TradingScreen has announced a number of technology partnerships over the last 12 months. When asked how these partnerships have improved its FX offering through its order/execution management system, Tradesmart, Malé observes that the front office tie-up with SimCorp is an example of how the company is adding value for the buy side.
“By combining our respective expertise and products in the order and execution management system space, we can deliver cross asset coverage to the global buy side in one workflow management system for use across the entire investment and trading lifecycle,” he says. “Other partnerships – such as the addition of a new liquidity pool or algo provider – help us enrich the liquidity available to our clients and help them obtain better execution for their investors.”
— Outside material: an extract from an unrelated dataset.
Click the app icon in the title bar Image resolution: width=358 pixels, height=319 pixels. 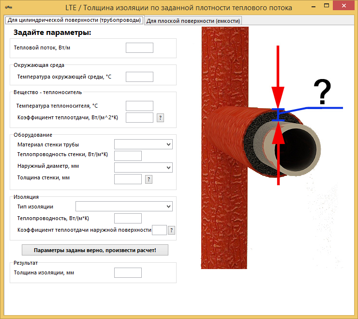(8, 8)
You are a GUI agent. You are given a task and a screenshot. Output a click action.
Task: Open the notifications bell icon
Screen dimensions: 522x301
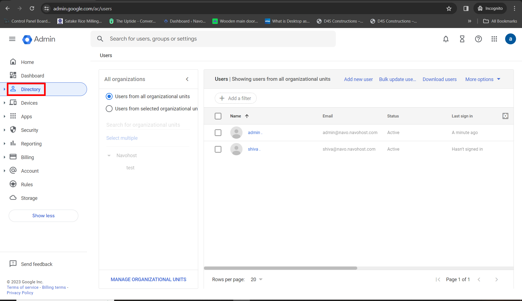click(446, 39)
BidFX is also encouraging more trading activity on its platform by developing a ‘sandbox’ environment. Malé explains that this was developed as a delivery model.
“Our clients’ trading systems are all different and they need a way to test and certify how their internal systems will interface with the rest of the market,” he says. “We wanted to offer our customers an easy way to get a very accurate view of how the system will look and behave when they decide to promote to a live trading environment.”
Another advantage of the software as a service approach is that it enables the company to take advantage of agile development techniques to speed up the product development process.
A project to create a new product or service typically starts with a research phase, which lasts between one and two months depending on the complexity of the problem, says Malé. “We then hold a series of customer and prospect workshops to present the prototype. The final design is published to the group, which starts designing the technical architecture and estimating the cost of the project.”
Joe Ahearn, co-founder of TradingScreen has previously stated that in many cases banks have curtailed enhancements to single dealer platforms, suggesting that clients are demanding workflow solutions that integrate their start-of-day, intra-day and end-of-day activities and that the limitation of most single dealer platforms is that they are restricted to a single asset class.
Malé observes that BidFX is vendor neutral. “Our clients are on both the buy side and sell side and we don’t feel it is our role to dictate what our customers should use and access to obtain liquidity,” he concludes. “We remain committed to providing an open system.”